[Records for locating text and elements]
•••••
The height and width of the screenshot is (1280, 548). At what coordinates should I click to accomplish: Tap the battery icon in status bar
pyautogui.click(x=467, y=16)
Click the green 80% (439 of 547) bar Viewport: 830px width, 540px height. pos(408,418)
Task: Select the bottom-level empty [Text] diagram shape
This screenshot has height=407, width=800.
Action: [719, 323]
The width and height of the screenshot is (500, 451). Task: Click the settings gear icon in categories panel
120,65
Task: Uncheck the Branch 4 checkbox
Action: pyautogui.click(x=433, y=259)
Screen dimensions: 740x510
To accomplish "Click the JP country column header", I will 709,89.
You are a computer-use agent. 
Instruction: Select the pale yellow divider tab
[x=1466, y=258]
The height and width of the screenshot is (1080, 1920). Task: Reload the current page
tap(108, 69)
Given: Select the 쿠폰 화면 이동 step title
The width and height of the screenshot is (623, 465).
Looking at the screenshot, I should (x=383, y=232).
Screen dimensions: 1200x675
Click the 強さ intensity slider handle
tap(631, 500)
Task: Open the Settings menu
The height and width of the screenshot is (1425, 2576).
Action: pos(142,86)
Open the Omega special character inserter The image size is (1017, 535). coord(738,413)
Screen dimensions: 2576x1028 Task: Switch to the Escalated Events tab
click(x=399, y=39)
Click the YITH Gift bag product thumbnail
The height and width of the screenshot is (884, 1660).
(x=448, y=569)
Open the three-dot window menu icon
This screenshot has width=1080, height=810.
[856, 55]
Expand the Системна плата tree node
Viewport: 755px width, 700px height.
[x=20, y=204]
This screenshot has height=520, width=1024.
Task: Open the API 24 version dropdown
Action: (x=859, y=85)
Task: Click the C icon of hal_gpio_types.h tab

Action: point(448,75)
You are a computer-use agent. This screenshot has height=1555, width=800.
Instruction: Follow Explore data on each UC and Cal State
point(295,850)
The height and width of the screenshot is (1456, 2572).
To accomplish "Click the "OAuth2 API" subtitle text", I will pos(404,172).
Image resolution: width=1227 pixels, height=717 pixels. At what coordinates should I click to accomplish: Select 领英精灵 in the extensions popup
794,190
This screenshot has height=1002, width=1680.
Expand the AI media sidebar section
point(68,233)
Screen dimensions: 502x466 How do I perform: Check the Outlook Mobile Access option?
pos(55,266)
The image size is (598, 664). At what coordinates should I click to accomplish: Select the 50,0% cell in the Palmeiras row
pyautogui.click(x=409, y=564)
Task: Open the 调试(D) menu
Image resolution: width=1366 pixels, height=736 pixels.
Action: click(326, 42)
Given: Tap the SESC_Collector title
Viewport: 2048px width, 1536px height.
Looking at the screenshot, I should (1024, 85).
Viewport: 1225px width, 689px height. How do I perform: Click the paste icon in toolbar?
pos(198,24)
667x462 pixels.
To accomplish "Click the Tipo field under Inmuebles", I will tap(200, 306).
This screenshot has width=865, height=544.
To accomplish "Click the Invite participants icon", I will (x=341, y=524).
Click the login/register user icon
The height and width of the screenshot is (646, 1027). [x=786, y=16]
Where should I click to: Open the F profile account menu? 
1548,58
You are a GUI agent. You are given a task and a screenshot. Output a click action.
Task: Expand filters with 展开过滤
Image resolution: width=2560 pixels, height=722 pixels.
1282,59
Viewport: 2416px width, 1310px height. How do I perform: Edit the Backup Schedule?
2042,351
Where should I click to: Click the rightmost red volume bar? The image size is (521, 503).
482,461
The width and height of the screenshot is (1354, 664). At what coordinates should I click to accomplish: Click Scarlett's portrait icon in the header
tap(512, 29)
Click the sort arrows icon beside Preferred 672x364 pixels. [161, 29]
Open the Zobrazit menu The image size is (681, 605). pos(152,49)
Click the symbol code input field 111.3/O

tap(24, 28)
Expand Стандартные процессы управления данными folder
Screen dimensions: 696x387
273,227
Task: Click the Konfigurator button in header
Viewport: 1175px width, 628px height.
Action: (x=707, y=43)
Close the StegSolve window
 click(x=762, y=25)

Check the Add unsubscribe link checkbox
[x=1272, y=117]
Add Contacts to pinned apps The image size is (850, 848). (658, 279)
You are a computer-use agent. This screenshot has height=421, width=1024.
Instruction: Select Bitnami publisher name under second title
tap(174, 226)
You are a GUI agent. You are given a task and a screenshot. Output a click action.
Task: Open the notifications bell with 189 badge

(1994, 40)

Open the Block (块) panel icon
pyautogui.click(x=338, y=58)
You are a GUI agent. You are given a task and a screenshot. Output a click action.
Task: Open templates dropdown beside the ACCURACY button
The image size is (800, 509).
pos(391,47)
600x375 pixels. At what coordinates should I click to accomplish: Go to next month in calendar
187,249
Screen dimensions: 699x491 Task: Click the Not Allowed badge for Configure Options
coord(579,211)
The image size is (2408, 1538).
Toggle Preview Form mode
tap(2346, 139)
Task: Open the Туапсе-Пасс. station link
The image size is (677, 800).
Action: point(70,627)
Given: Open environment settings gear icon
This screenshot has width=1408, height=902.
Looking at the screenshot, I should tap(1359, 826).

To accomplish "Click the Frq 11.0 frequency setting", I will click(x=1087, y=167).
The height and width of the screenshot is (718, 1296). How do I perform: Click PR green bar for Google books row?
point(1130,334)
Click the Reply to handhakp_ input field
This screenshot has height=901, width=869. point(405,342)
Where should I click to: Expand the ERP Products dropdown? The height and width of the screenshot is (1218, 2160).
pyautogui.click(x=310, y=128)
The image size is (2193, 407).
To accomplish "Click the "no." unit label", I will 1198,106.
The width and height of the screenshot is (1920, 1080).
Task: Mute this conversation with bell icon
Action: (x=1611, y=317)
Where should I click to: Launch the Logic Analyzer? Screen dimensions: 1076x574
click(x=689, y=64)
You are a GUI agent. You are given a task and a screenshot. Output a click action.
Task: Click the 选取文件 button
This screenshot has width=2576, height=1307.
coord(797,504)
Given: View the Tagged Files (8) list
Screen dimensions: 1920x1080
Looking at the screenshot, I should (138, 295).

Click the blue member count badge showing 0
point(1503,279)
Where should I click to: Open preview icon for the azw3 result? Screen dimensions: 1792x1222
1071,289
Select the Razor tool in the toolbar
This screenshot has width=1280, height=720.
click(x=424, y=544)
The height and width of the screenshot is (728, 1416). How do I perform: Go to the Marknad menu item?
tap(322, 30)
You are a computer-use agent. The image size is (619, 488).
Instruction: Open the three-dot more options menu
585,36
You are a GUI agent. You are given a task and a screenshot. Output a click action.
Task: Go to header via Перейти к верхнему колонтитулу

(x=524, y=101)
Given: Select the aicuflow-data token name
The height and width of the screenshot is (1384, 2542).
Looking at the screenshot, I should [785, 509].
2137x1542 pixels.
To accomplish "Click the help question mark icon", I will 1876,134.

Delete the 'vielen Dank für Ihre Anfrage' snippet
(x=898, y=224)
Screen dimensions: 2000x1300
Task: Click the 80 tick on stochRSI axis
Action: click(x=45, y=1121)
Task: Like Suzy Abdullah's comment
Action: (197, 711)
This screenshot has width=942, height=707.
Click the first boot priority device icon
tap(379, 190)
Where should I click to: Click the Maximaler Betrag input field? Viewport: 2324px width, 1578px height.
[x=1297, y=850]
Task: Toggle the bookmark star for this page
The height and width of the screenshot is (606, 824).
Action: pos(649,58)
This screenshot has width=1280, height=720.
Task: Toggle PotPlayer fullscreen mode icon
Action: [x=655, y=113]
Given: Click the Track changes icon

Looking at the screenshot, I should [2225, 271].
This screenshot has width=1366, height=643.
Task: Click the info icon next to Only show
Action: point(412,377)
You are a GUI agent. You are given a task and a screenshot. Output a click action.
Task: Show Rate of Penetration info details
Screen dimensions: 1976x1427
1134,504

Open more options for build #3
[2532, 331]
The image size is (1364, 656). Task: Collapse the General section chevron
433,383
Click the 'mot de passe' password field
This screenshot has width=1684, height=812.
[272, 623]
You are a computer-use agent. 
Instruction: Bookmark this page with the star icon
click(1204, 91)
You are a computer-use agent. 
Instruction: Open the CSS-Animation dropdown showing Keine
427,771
•••••
## Given task
Pick out every line of the records above that contains the string "Select", matching case exactly.

## Solution to the exercise
Task: Select the bottom-level empty [Text] diagram shape
Instruction: Select the pale yellow divider tab
Given: Select the 쿠폰 화면 이동 step title
Image resolution: width=1227 pixels, height=717 pixels. At what coordinates should I click to accomplish: Select 领英精灵 in the extensions popup
The image size is (598, 664). At what coordinates should I click to accomplish: Select the 50,0% cell in the Palmeiras row
Instruction: Select Bitnami publisher name under second title
Select the Razor tool in the toolbar
Given: Select the aicuflow-data token name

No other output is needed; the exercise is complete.